To be done:
Answer these questions from the sample Tennessee non-disclosure agreement.
(a) What name does the agreement give to the party listed after "- AND -"?
(b) What short name does it give to the Employee's responsibility or position?
(c) Besides that position, what else does the agreement say it covers?

Text extract:

········

Free Tennessee Non-Disclosure Agreement

Sample Tennessee Non-Disclosure Agreement


THIS NON-DISCLOSURE AGREEMENT (the "Agreement") dated this ____________________, _______


____________________ of ________________________________________________________________________________

(the "Employer")


- AND -

____________________ of ________________________________________________________________________________

(the "Employee")



  1. The Employee is currently or may be employed as an employee with the Employer for the position of: ____________________. In addition to this responsibility or position (the "Employment"), this Agreement also covers any position or responsibility now or later held with the Employer.
  2. The Employee will receive from the Employer, or develop on the behalf of the Employer, Confidential Information as a result of the Employment (the 'Permitted Purpose').

········

Stored data:
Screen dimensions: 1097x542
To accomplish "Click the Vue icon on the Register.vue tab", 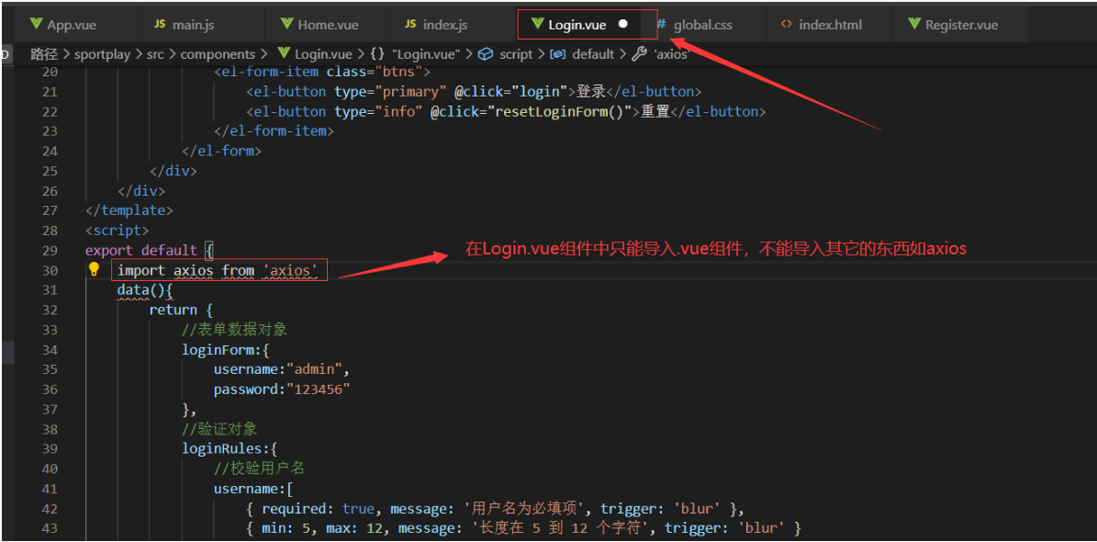I will (x=913, y=24).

········

Result for this exercise:
(a) The Employee.
(b) The Employment.
(c) Any position or responsibility now or later held with the Employer.